Said Djaafer | 09/01/20 09:01

Europe, Russie, Turquie: ces puissances qui “interfèrent” en Libye et appellent au cessez-le-feu

En Libye, toutes les puissances qui interfèrent sur le terrain pour attiser les confrontations font assaut d’appels publics à la fin des affrontements. L’Union européenne mardi, la Russie et la Turquie mercredi, ont ainsi appelé à un cessez-le-feu en Libye. Mais le scepticisme est de mise, ces Etats dénonçant surtout les “interférences” des autres et occultent les leurs. 

La liste des pays qui interfèrent dans le désastre libyen est longue: Emirats, Arabie saoudite, Égypte, Russie, France, Italie, Turquie… Les appels publics au cessez-le-feu ne risquent pas de changer la donne sur le terrain où les protagonistes locaux cherchent à améliorer leur position en attendant la tenue de la Conférence de Berlin à laquelle a appelé l’Allemagne. Quant aux puissances étrangères impliquées, elles font des déclarations destinées justement à masquer leur ingérence ou juste à dénoncer celle des autres. L’apparence d’activisme diplomatique sur le dossier libyen est en tout cas directement provoquée par l’engagement turc auprès du gouvernement de Sarraj.

L’UE dénonce la “persistance des ingérences extérieures”

 Le 7 janvier, une déclaration conjointe entre le Haut représentant de l’Union européenne pour la politique étrangère et de sécurité commune et des ministres des affaires étrangères de l’Allemagne, de la France, de l’Italie et du Royaume-Uni ont appelé à “un cessez-le-feu” et  “à cesser l’escalade et l’ingérence étrangère”. 

“L’UE est fermement convaincue qu’il n’y a pas de solution militaire à la crise libyenne (…) Une cessation immédiate des hostilités est donc cruciale” indique la déclaration de l’UE qui appelle à “ respecter et faire appliquer strictement l’embargo des Nations unies sur les armes”. 

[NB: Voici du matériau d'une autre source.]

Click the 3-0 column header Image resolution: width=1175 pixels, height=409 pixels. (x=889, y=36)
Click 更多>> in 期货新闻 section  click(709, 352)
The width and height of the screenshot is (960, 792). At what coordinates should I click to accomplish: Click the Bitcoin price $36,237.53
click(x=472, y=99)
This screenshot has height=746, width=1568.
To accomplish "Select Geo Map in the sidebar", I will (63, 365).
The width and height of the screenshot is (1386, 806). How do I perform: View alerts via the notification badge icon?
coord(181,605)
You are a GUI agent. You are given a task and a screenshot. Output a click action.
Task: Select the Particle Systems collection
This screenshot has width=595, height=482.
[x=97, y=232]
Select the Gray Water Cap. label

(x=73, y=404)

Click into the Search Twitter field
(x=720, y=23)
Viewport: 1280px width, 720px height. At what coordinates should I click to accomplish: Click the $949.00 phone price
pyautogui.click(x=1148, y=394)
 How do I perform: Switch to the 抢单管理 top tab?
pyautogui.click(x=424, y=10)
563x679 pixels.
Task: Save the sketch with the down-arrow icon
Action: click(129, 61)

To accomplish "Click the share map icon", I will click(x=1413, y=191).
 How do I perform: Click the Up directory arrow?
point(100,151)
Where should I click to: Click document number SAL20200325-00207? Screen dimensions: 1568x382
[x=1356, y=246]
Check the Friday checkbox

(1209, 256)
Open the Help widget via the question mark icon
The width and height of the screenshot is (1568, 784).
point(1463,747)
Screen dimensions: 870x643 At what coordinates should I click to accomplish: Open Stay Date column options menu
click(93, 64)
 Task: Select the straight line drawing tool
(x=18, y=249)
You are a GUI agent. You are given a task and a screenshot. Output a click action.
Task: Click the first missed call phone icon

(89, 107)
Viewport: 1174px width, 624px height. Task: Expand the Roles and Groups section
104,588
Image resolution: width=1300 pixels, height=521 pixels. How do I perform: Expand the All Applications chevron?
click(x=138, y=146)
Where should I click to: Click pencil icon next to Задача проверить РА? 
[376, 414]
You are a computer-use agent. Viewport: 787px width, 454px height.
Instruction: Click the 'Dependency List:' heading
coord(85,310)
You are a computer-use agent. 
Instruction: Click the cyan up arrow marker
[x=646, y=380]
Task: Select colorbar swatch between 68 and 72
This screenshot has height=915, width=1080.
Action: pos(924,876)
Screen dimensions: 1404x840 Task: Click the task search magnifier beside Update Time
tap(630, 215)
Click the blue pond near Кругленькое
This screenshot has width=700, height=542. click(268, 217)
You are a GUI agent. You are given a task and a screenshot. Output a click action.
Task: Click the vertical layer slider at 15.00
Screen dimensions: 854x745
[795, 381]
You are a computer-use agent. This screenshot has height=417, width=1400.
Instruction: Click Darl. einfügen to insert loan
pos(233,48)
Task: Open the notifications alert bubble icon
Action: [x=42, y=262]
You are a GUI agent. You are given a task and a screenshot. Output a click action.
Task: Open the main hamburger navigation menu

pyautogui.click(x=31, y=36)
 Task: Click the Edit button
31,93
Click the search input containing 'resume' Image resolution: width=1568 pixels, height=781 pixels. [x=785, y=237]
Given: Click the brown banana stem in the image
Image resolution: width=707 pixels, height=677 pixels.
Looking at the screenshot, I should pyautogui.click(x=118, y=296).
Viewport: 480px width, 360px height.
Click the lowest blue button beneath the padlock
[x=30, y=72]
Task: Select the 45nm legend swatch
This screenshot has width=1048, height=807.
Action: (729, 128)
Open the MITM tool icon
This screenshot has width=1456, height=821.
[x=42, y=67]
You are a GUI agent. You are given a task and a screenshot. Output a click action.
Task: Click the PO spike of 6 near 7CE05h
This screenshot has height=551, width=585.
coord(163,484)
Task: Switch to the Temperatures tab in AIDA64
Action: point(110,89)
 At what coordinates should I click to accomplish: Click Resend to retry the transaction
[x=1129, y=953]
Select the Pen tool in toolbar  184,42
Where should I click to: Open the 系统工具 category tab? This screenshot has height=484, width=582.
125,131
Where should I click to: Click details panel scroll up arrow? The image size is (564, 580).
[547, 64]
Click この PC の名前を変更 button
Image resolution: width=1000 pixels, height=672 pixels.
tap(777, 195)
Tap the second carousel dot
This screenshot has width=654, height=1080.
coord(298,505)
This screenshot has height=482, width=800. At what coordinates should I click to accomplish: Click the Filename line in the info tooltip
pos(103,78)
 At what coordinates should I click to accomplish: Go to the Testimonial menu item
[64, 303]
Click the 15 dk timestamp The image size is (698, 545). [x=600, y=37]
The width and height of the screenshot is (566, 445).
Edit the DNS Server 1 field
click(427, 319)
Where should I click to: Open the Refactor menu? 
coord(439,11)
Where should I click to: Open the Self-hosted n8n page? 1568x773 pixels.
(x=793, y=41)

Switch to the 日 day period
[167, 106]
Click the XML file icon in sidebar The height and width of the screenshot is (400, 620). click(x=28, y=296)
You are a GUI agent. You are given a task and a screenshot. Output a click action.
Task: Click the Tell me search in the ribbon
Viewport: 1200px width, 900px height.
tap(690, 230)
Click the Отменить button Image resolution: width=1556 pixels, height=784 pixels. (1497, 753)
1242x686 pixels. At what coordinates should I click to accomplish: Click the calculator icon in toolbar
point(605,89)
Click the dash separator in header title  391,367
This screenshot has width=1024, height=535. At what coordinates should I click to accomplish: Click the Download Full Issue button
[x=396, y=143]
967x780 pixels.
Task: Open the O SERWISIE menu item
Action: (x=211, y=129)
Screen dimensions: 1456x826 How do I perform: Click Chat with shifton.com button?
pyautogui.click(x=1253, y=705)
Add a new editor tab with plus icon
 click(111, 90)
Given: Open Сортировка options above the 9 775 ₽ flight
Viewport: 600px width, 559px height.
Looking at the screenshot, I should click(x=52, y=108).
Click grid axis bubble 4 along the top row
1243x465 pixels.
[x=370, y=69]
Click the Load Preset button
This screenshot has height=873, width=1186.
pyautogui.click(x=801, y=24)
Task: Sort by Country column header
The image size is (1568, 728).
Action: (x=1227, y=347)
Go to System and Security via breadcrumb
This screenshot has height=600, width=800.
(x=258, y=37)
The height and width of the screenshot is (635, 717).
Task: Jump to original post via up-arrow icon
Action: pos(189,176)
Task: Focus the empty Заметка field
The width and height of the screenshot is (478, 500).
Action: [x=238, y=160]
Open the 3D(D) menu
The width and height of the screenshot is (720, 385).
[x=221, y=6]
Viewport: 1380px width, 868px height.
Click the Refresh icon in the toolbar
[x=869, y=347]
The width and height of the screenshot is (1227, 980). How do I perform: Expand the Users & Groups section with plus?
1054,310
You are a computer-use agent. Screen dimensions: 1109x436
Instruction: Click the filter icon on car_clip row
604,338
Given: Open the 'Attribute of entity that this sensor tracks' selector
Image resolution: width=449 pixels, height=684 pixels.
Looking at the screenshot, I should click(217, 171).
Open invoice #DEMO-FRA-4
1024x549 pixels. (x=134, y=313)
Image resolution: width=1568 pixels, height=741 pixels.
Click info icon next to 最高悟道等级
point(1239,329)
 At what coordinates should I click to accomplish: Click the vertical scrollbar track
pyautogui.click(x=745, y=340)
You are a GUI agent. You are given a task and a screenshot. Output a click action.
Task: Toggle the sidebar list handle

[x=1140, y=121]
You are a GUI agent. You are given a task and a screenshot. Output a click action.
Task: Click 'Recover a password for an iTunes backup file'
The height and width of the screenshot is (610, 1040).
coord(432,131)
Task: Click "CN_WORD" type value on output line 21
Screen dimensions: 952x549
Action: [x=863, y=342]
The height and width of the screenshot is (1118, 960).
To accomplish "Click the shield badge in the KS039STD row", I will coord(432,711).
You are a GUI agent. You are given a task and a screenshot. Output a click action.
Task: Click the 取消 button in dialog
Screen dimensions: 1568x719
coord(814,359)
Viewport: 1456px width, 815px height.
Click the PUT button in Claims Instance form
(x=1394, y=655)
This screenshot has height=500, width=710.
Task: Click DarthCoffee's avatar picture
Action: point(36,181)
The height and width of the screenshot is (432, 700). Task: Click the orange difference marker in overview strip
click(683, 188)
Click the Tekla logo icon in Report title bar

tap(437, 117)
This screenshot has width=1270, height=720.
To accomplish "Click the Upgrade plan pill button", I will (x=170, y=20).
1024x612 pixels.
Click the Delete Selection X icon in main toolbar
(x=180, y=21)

La déclaration européenne affirme que la “persistance des ingérences extérieures alimente la crise” en ajoutant que plus “ les parties libyennes belligérantes s’appuient sur une aide militaire étrangère, plus elles accordent à des acteurs extérieurs une influence exagérée sur les décisions que la Libye devrait prendre souverainement, au détriment des intérêts nationaux libyens et de la stabilité régionale.”

La déclaration est plus clairement dirigée contre la Turquie, qui a décidé d’envoyer des troupes pour soutenir le Gouvernement d’union nationale reconnu par la communauté internationale basé à Tripoli que les forces de général Khalifa Haftar tente de prendre par la force.  Pourtant, l’un des signataires de la déclaration au moins, la France, interfère dans le dossier libyen en apportant un soutien au général Haftar dont l’offensive sur Tripoli a donné le coup de grâce au processus politique laborieusement mené par l’émissaire spécial des Nations unies, Ghassan Salamé.

Poutine et Erdogan appellent au cessez-le feu

Hier, c’était au tour de deux autres “interférents” en Libye, la Russie et la Turquie d’appeler à un cessez-le-feu. La Turquie a déployé des militaires en Libye à la suite d’un accord avec le gouvernement de Fayez al-Sarraj, la Russie, elle, interfère directement, à travers des mercenaires russes venus prêter main forte aux forces de Haftar qui piétinent aux abords de la capitale libyenne. 

A l’issue d’une rencontre à Istanbul à l’occasion de l’inauguration d’un gazoduc qui consacre  le rapprochement entre leurs deux pays, MM. Erdogan et Poutine ont appelé “tous les belligérants en Libye à cesser les hostilités à 00H00 le 12 janvier”. Dans une déclaration conjointe, Vladimir Poutine et Recep Tayyip Erdogan assurent que la  stabilité en Libye ne peut être instaurée qu’à travers un dialogue inter-libyen inclusif sous l’égide de l’Onu.

“Un cessez-le-feu immédiat est une condition sine qua non du lancement d’un processus politique interlibyen inclusif sous l’égide de Nations unies qui repose sur l’accord politique de 2015, la résolution 2259 du Conseil de sécurité de l’Onu et autres résolutions appropriées des Nations unies”, souligne la déclaration russo-turque.  L’Algérie qui a été officiellement invitée à participer à la conférence de Berlin sur la Libye fera-t-elle valoir que tout ceux qui dénoncent les ingérences étrangères devraient commencer par cesser d’intervenir?